* _To do_:
The task calls for each record to be given again unchanged, minus any pictures.

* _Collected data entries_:
↓↓↓

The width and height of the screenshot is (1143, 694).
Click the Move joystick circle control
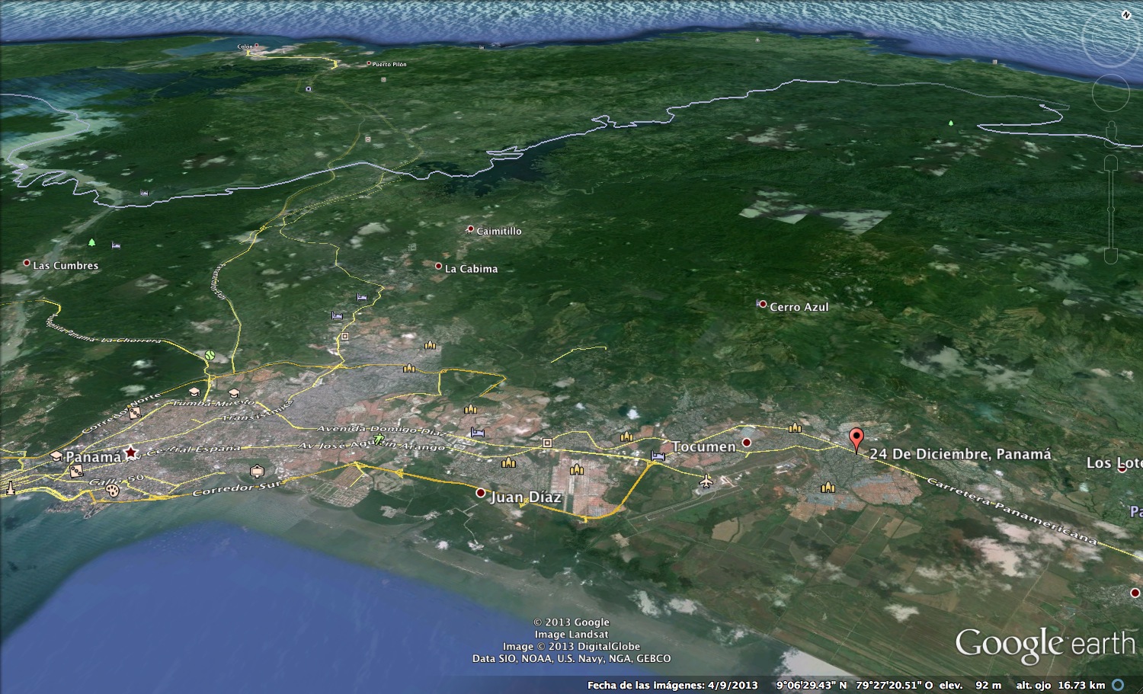[1110, 93]
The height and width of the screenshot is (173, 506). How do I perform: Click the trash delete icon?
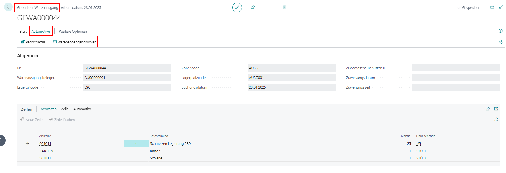(x=284, y=7)
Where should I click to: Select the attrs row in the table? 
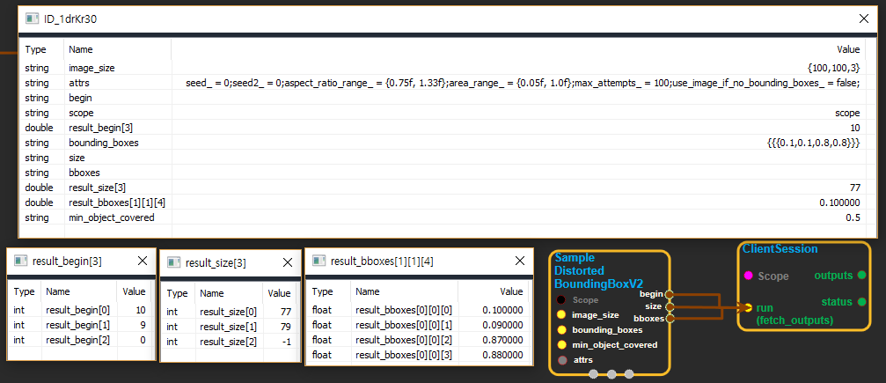(x=440, y=83)
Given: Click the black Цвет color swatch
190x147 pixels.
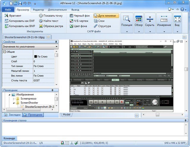Looking at the screenshot, I should click(x=36, y=56).
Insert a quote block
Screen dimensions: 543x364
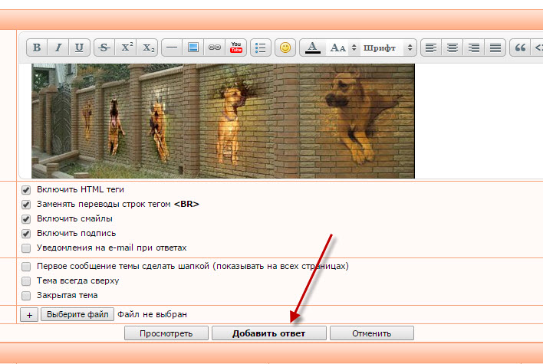pos(520,48)
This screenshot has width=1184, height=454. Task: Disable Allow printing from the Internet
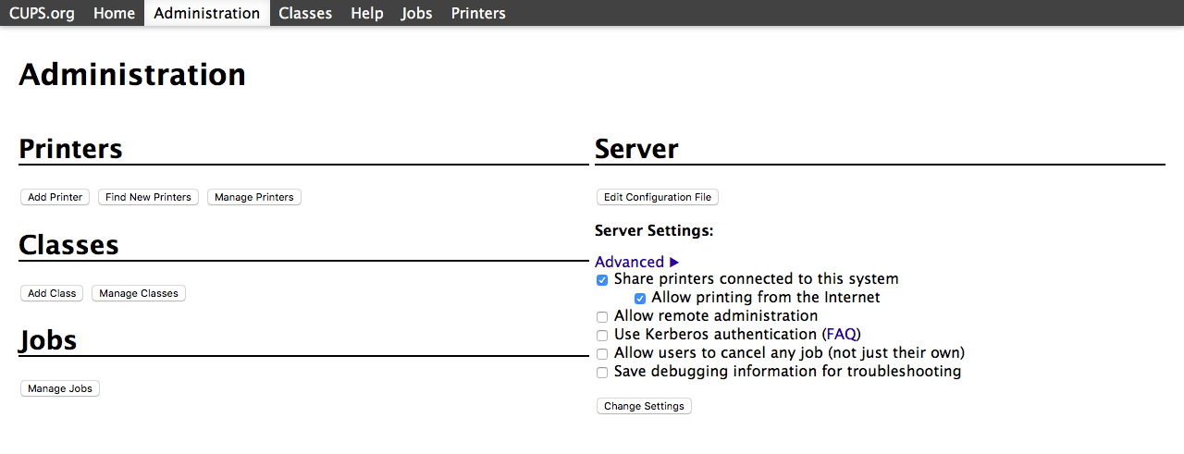[x=640, y=299]
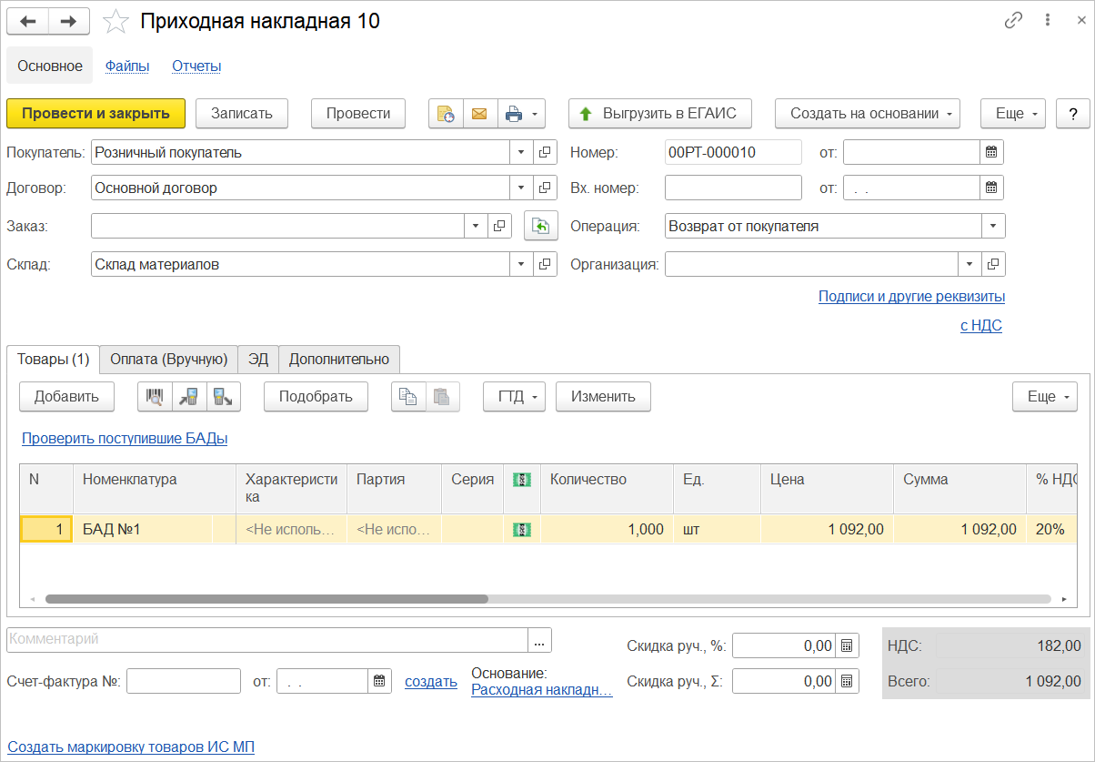Click Провести и закрыть button
Viewport: 1095px width, 762px height.
click(x=95, y=114)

↑↑↑

* _Task response_:
The width and height of the screenshot is (1143, 694).
Click the Move joystick circle control
[1110, 93]
The height and width of the screenshot is (173, 506). How do I perform: Click the trash delete icon?
(x=284, y=7)
Where should I click to: Select the attrs row in the table? 
(x=440, y=83)
Given: Click the black Цвет color swatch
190x147 pixels.
Looking at the screenshot, I should click(x=36, y=56).
Insert a quote block
Screen dimensions: 543x364
pos(520,48)
This screenshot has width=1184, height=454. Task: Disable Allow printing from the Internet
[x=640, y=299]
Click Провести и закрыть button
Viewport: 1095px width, 762px height.
click(x=95, y=114)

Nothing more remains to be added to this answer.